Beginning yesterday users logging into Facebook faced a pop up screen asking them to update their privacy settings.
Marc Rotenberg, executive director of the US based Electronic Privacy Information Center (EPIC) said, "Facebook is nudging the settings toward the 'disclose everything' position. That's not fair from the privacy perspective."
EPIC also said that they would analyse the changes that Facebook had made to see if they "amounted to trickery".
The Electronic Frontier Foundation said on their website: These new 'privacy' changes are clearly intended to push Facebook users to publicly share even more information than before. Even worse, the changes will actually reduce the amount of control that users have over some of their personal data.
However it does list some of the good points of the changes, one being: Facebook is forcing all of its users to actually pay attention to the specifics of their privacy settings. Considering that many if not most users have previously simply adopted the defaults offered by Facebook rather than customizing their privacy settings, this is an especially good thing.
The EFF points out a negative which it paints as an "ugly" change: ...things get downright ugly when it comes to controlling who gets to see personal information such as your list of friends. Under the new regime, Facebook treats that information — along with your name, profile picture, current city, gender, networks, and the pages that you are a "fan" of — as "publicly available information" or "PAI." Before, users were allowed to restrict access to much of that information. Now, however, those privacy options have been eliminated. For example, although you used to have the ability to prevent everyone but your friends from seeing your friends list, that old privacy setting — shown below — has now been removed completely from the privacy settings page.
Tests on the new privacy changes began in mid 2009 and were then rolled out site-wide. The changes allow user to decide whether or not their updates should be available to the entire web or only the 350 million Facebook users.

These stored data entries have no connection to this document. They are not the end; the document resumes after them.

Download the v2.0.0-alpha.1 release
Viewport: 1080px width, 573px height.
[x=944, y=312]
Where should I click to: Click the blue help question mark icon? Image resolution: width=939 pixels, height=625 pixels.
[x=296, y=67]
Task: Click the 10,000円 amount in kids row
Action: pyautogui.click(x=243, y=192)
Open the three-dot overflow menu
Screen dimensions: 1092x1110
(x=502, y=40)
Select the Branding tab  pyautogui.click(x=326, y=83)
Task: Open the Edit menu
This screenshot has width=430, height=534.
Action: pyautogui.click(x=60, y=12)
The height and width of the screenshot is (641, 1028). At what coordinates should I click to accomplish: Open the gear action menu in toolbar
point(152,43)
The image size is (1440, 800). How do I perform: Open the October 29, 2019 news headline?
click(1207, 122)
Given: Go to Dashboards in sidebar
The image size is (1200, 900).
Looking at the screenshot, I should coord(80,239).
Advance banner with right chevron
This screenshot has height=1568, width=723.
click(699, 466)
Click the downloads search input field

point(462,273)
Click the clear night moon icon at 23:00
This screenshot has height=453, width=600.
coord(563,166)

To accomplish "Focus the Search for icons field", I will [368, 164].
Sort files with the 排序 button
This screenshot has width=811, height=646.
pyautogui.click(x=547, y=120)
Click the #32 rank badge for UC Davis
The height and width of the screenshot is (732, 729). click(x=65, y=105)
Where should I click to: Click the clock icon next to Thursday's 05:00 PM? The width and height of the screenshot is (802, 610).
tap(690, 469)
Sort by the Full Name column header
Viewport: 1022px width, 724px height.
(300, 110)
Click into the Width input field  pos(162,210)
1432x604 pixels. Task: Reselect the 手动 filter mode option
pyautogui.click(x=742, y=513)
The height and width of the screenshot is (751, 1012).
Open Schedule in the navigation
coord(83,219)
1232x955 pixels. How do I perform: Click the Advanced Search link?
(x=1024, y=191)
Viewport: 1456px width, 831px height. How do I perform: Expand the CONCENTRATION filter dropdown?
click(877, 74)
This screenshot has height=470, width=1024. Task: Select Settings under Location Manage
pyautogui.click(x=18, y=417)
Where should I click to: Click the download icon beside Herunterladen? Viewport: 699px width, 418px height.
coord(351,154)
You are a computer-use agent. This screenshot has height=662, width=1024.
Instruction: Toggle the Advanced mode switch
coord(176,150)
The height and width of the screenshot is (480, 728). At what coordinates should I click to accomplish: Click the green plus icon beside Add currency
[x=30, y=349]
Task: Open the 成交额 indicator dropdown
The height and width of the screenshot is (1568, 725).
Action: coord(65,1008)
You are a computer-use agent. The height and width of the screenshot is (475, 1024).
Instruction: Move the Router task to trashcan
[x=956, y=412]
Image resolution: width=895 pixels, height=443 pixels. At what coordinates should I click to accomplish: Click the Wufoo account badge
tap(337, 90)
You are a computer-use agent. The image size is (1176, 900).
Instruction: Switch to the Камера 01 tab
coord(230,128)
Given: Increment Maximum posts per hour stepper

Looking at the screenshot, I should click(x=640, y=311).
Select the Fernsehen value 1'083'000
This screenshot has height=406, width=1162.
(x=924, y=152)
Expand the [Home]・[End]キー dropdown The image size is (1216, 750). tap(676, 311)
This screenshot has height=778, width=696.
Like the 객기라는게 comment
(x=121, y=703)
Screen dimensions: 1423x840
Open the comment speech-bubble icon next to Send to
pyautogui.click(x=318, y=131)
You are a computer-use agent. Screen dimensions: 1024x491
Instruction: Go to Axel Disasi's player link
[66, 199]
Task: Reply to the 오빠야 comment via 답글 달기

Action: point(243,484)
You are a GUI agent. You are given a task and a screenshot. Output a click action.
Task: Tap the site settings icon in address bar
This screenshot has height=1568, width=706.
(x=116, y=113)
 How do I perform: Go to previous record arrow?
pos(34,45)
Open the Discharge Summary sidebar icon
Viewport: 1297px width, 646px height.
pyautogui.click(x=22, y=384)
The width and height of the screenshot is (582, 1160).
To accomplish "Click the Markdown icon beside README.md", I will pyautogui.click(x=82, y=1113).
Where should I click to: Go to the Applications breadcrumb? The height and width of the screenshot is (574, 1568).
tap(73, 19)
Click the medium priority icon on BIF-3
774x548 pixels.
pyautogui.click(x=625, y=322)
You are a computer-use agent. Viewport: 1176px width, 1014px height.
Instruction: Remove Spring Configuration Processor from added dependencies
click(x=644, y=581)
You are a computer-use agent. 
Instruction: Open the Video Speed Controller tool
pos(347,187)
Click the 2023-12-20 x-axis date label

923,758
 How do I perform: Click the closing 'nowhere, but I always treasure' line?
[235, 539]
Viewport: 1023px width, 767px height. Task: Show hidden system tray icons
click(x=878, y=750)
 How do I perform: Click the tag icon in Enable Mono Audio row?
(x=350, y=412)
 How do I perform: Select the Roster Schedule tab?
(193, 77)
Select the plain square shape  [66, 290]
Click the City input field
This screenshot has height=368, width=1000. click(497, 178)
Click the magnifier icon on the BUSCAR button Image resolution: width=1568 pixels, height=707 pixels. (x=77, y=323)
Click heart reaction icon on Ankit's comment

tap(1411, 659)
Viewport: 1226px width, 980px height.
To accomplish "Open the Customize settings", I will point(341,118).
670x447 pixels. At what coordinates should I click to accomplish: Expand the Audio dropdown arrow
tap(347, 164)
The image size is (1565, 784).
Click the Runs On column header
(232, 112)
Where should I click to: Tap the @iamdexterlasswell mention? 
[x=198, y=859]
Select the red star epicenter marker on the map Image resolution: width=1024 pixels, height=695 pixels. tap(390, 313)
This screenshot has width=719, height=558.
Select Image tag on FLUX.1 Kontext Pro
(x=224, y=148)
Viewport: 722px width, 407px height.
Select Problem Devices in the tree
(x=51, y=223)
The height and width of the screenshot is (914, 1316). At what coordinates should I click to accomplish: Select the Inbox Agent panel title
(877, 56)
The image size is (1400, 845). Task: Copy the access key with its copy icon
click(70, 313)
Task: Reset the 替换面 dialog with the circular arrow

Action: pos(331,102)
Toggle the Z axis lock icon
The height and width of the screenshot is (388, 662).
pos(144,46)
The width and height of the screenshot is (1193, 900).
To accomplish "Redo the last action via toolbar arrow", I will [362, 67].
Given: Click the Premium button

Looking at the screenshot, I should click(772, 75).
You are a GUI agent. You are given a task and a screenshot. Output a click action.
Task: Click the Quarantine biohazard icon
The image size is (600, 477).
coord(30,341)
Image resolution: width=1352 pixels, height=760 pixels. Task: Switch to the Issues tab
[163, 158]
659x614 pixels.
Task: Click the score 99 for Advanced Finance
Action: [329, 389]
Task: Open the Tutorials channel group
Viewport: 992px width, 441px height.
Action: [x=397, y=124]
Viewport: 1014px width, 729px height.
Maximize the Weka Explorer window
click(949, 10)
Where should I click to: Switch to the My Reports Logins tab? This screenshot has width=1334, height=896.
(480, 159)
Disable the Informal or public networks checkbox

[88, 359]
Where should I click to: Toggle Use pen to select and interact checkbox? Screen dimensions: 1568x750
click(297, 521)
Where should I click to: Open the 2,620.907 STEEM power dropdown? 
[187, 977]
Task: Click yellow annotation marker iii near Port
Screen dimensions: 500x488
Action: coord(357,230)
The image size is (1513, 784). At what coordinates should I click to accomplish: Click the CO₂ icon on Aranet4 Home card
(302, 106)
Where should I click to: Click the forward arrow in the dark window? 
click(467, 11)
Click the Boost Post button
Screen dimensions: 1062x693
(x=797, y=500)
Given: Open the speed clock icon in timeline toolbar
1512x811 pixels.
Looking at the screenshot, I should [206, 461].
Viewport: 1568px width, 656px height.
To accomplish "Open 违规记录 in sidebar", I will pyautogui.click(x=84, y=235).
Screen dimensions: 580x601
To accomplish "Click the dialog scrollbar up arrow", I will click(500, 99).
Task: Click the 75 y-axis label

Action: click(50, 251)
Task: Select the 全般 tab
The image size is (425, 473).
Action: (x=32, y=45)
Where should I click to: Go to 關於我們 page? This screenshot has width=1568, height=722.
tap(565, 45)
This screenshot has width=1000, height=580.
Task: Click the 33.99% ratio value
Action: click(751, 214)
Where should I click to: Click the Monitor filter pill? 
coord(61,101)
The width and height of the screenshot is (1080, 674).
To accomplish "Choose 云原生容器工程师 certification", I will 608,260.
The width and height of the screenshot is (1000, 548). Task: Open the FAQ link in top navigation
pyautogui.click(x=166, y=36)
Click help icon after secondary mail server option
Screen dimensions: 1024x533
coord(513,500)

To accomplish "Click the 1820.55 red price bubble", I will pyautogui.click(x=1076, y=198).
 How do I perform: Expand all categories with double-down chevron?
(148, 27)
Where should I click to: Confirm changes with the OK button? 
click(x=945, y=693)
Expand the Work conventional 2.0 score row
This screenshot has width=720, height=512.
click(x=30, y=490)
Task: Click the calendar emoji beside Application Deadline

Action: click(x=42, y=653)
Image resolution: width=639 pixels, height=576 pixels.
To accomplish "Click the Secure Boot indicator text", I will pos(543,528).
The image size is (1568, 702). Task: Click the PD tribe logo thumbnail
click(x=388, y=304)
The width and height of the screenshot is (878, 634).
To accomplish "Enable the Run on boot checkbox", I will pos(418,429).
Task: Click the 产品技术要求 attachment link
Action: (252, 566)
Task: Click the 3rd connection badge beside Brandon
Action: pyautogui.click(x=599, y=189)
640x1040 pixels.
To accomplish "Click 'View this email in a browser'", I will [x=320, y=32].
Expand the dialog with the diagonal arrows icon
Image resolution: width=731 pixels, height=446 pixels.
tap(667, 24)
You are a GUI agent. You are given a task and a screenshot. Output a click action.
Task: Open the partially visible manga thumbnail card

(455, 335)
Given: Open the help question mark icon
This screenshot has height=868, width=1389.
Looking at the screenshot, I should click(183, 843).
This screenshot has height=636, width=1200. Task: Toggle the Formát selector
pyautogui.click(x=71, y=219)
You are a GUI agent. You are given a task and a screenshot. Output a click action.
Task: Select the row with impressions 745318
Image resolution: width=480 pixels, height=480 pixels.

However Facebook said that the changes they had made were not meant to trick users into revealing too much but were to enable users to manage the updates that they wanted to share.
According toBBC News, a spokesman for Facebook, Barry Schnitt, said, "Any suggestion that we're trying to trick them into something would work against any goal that we have. Facebook would encourage people to be more open with their updates because, he said, that was in line with 'the way the world is moving'."
He also said that the new changes should allow users to "tune the audience for an update or status change so default settings of openness should have less impact" and that users could avoid revealing some information by leaving the gender and location fields blank.
Privacy campaigners have criticised Facebook's decision to show members location and gender to everyone.
TechCrunch blogger Jason Kincaid, points out that the new changes were geared towards making Facebook easier for use on search engines like Google and Bing.
Equally critical is blogger Michael Kirkpatrick who writes in his blog: This is not what Facebook users signed up for. It's not about privacy at all, it's about increasing traffic and the visibility of activity on the site.
He writes that in a press call with Facebook earlier in the year, the company said that they wanted users to post more publicly therefore he expected that there would be a call site-wide for users to loosen their privacy settings but he didn't expect this move. He wrote: A much more honest approach to privacy would be to encourage users to create lists of contacts and encourage them to select which list any update was visible to. Instead, that's greatly underemphasized.